Records supplied -
^^^^
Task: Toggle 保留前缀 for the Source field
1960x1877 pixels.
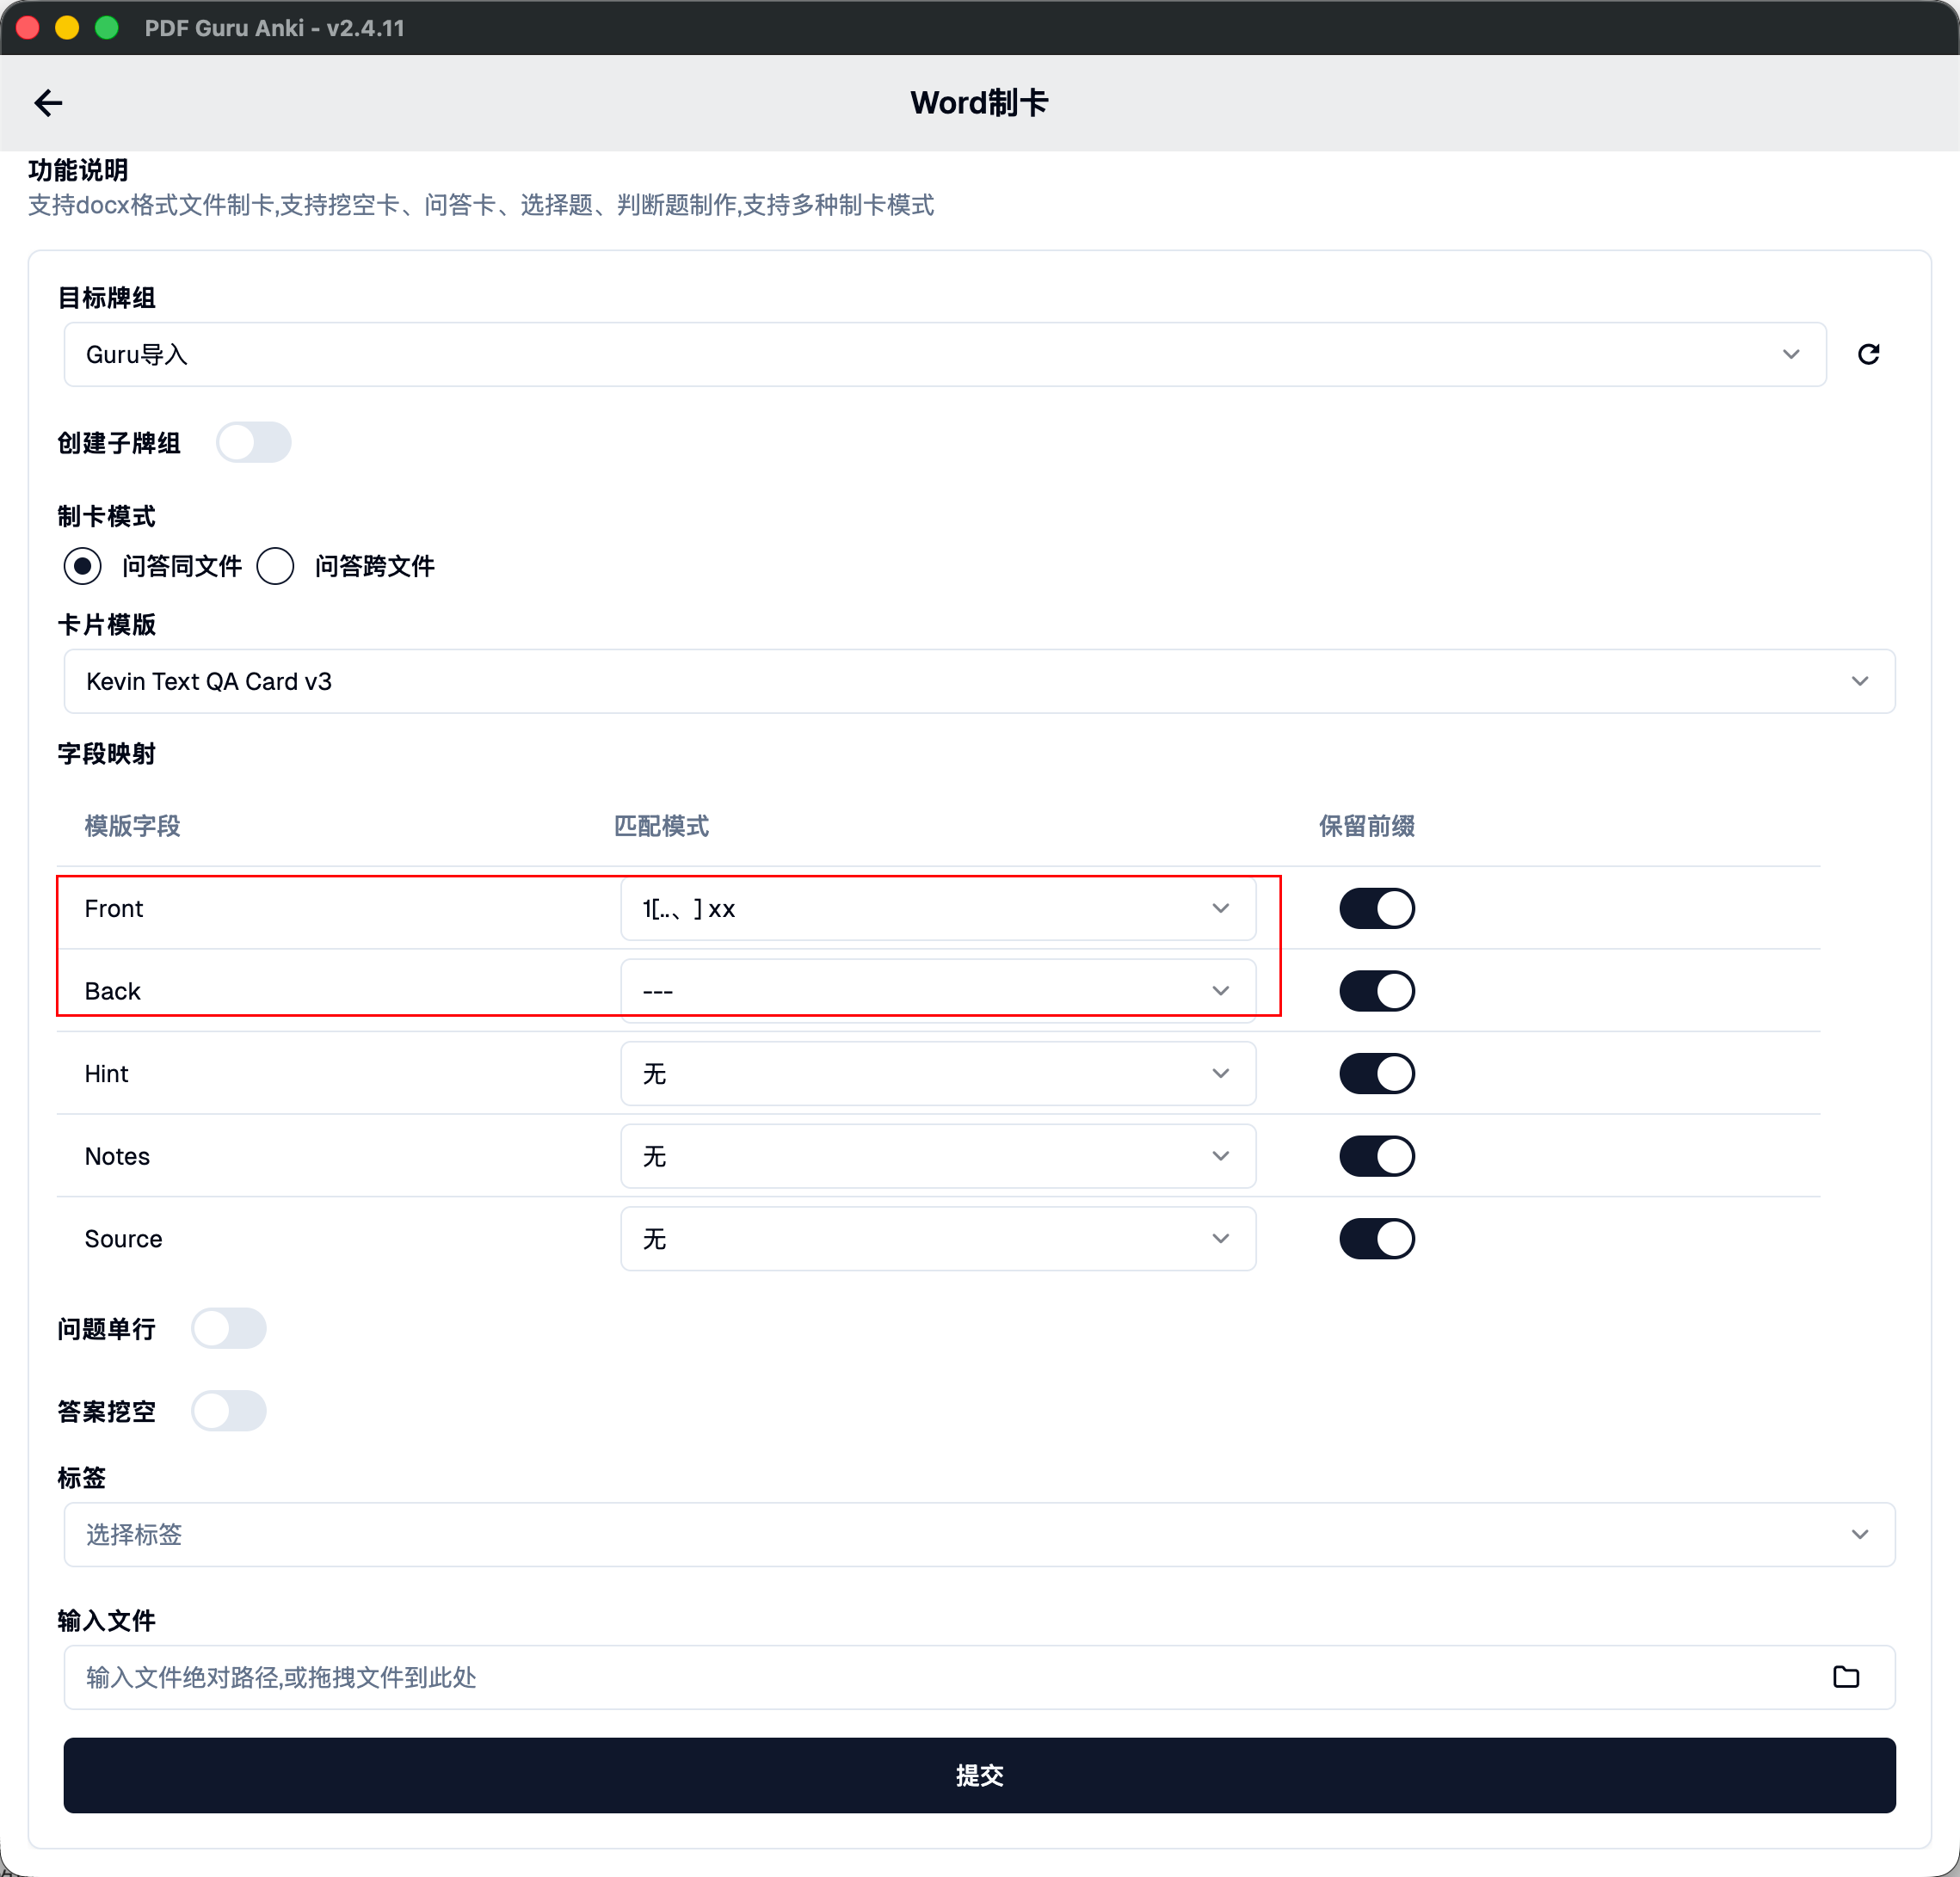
^^^^
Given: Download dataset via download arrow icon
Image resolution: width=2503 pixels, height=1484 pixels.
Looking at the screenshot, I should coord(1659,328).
^^^^
Exercise description - Could you transcribe the entries above word for word, from the line with "Task: Toggle 保留前缀 for the Source field" down to the line with "1960x1877 pixels.", keeping both?

Result of the exercise -
Task: Toggle 保留前缀 for the Source field
1960x1877 pixels.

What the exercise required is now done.